## Tugas yang Dikerjakan
Salinlah tanpa perubahan bagian teks perjalanan menuju Gayo Lues di bawah ini, mulai dari "Bagi saya, konservasi" hingga "dan semua istilahnya.".

## Teks yang Disediakan
Yaks..rasa-rasanya saya ingin muntah. Mengeluarkan semua isi perut. Perjalanan panjang menuju Gayo Lues menjadi sebuah keputusan yang mungkin saya sesali. Sungguh! Tak pernah sekalipun saya membayangkan akan menikmati jalanan yang tak ada jalan lurusnya ini. Naik turun, berkelok, lalu memutar membuat saya seperti naik roller coaster.

Bagi saya, konservasi adalah sebuah dunia yang sama seperti Aceh itu sendiri. Dia, unreachable. Dia, seperti sebuah mahkluk, ada tapi tiada. Tiada, tapi dia ada. Begitulah. Saya harus memutar otak untuk memahami apa itu konservasi, dan semua istilahnya.

Bahkan, didalam perjalanan menuju ke kawasan Hutan Leuser, saya baru tahu ternyata luas hutan Leuser itu lebih luas sebarannya di Aceh dibandingkan di Sumatra Utara. Saya sempat bertanya kepada Pimpinan Program, dengan polosnya saya memberanikan diri, lalu pada akhirnya saya menyesali kepolosan saya.

Butir Tersimpan
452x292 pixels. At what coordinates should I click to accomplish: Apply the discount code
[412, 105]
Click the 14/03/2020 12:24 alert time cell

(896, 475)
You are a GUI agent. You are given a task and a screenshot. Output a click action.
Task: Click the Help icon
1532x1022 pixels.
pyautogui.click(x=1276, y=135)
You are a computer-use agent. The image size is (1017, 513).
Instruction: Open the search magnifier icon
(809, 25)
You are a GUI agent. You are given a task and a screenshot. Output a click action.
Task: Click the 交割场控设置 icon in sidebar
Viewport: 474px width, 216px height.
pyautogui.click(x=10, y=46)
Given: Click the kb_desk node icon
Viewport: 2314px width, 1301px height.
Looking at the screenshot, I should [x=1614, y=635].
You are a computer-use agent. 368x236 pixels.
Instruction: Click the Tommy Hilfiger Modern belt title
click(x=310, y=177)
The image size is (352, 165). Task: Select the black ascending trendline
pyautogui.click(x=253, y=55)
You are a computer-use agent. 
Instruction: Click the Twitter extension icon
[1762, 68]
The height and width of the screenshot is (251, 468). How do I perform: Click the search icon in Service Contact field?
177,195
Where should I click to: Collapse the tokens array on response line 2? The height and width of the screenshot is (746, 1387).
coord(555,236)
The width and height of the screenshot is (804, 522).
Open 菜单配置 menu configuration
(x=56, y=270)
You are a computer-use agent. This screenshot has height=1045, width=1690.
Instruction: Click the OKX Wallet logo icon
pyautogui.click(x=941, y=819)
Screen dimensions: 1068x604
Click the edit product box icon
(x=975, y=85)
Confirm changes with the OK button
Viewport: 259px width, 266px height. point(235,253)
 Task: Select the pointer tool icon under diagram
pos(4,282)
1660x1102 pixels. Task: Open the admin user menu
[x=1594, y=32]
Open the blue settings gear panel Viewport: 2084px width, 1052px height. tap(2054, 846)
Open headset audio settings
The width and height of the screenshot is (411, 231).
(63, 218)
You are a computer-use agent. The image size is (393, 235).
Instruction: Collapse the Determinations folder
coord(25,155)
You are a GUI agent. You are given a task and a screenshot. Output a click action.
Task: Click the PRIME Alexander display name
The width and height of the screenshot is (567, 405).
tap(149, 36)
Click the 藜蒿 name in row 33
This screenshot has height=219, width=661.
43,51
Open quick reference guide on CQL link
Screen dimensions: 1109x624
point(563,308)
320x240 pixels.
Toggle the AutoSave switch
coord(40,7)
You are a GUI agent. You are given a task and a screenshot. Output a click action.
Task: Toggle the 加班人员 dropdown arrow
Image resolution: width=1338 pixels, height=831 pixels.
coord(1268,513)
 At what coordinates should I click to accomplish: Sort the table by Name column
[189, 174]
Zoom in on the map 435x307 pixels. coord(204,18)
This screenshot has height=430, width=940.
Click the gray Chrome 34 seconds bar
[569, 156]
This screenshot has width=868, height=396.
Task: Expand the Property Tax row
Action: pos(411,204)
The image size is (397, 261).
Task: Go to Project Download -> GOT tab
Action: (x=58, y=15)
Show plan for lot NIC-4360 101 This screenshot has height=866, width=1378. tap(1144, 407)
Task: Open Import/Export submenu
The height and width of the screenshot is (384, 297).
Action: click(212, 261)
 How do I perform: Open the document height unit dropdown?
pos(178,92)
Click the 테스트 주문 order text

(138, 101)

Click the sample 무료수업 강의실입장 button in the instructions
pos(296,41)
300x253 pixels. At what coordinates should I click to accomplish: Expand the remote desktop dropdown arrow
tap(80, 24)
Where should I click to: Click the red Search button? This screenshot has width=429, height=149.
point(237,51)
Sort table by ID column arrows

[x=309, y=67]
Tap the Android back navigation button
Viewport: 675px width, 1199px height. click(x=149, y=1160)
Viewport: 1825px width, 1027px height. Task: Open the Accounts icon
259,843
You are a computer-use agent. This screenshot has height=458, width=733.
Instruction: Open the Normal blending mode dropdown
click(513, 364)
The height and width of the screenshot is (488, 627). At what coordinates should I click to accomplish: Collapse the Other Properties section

## Jawaban Tertulis
Bagi saya, konservasi adalah sebuah dunia yang sama seperti Aceh itu sendiri. Dia, unreachable. Dia, seperti sebuah mahkluk, ada tapi tiada. Tiada, tapi dia ada. Begitulah. Saya harus memutar otak untuk memahami apa itu konservasi, dan semua istilahnya.